19.10.06

Balzaquianas, ou A Hermenêutica do Divino

A cultura da família é (ou era, quando havia família) mais anglófila do que francófila, pelo que, na idade em que se lêem os clássicos, não li Balzac. Contudo, um termo que ele cunhou, "Balzaquianas", persegue-me desde a adolescência - ("posso não o ter lido, mas li decerto quem o leu...") Enfim, talvez "perseguir" seja um exagero. Mas que trago a palavra comigo desde que sei que o outro sexo existe, isso trago.

Na altura, era sinónimo de "velhas", e alvo de uma curiosidade algo mórbida. Mas apesar disso já tinha uma conotação positiva, ligeiramente positiva, ainda eu estava longe de saber porquê. Na verdade, aos meus quatorze anos sabia que havia "velhas" (todas as mulheres com mais de 20) e "balzaquianas" (as mulheres entre os trinta e poucos e os quarenta e poucos). Essas duas categorias não se misturavam, apesar do problema lógico que isso constituía (sempre fui capaz, sabe bem quem me conhece, de conviver com paradoxos lógicos).

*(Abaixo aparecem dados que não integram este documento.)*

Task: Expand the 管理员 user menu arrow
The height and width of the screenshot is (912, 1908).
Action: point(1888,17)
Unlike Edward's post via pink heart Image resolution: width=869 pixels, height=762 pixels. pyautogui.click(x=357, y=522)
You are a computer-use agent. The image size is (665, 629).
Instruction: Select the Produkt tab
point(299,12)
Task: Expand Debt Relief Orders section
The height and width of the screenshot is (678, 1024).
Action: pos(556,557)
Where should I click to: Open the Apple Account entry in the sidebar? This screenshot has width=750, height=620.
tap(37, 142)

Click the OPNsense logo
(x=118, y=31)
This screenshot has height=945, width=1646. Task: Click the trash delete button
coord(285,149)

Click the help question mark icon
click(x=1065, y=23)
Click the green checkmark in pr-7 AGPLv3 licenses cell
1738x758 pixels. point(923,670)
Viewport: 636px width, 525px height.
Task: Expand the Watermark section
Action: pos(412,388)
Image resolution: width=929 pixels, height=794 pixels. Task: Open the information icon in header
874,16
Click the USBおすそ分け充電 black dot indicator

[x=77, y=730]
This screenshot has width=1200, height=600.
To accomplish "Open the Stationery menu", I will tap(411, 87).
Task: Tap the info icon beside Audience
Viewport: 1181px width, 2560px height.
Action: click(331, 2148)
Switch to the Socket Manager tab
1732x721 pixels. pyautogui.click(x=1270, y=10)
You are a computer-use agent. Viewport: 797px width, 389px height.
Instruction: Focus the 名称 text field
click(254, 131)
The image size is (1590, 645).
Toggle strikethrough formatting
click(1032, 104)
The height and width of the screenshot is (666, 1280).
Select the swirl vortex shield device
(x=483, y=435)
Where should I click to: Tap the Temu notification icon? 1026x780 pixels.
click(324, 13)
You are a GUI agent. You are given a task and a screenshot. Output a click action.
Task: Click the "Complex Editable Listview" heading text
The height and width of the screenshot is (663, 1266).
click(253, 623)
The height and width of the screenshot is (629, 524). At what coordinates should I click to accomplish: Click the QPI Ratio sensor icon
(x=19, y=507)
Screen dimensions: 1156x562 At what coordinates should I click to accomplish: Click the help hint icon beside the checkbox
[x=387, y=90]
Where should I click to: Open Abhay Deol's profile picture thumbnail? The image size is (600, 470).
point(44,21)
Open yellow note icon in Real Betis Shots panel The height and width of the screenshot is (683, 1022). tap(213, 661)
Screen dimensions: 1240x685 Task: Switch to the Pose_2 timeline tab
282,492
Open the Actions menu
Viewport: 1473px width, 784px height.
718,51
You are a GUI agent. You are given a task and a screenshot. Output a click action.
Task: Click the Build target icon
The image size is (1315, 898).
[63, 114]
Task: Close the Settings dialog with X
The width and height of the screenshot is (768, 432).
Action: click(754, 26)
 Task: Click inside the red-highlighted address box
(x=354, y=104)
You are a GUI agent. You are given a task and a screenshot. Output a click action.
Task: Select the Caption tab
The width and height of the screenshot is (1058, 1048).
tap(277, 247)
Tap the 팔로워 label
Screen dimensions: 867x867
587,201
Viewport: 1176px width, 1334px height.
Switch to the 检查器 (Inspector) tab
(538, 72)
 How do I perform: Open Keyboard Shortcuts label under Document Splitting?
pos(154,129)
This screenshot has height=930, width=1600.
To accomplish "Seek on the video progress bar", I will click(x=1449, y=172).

Hoje, porém, tive a sorte de ir almoçar a um restaurante que mais parecia um armazém de balzaquianas, um viveiro, uma nascente, um catálogo, uma galáxia, que sais-je? E hoje, que sei que uma balzaquiana não é, tant s'en faut, uma velha, longe disso, que sei, por experiência experimentada que é uma mulher no auge, no zénite, das suas qualidades e - seja Deus louvado - dos seus defeitos, apercebi-me do erro crasso da minha juventude.

Uma balzaquiana não é uma velha, é uma senhora. É um vinho que se abriu, é o mar com força 3 a um largo, é uma autoestrada vazia num país sem limites de velocidade, é um automóvel potente com o qual percorrer essa autoestrada, é uma canção do Leonard Cohen cantada pelo próprio ao vivo, é uma praia do Índico à meia noite, é um barco de regatas a rondar uma bóia com uma tripulação bem treinada, é um poema lido por um cego, é um pôr-do-sol cósmico, é a aliança perfeita entre as provações do passado e as exigências do futuro, é um comboio na pradaria, é um pôr-do-dol na savana, é um whisky nos alízeos, é uma paisagem africana vista de avião.

Enquanto que numa jovem (digamos, até aos trinta e poucos) tudo esta à vista, uma balzaquiana exige um trabalho de dedução que deve ser apreciado à sua justa medida. Há nela uma mistura de coisas que ela aprendeu a esconder e de outras que se esconderam, quer ela tivesse querido quer não. E isso torna esse trabalho de intepretação uma hermenêutica do divino (isto é um pleonasmo? Benditos pleonasmos).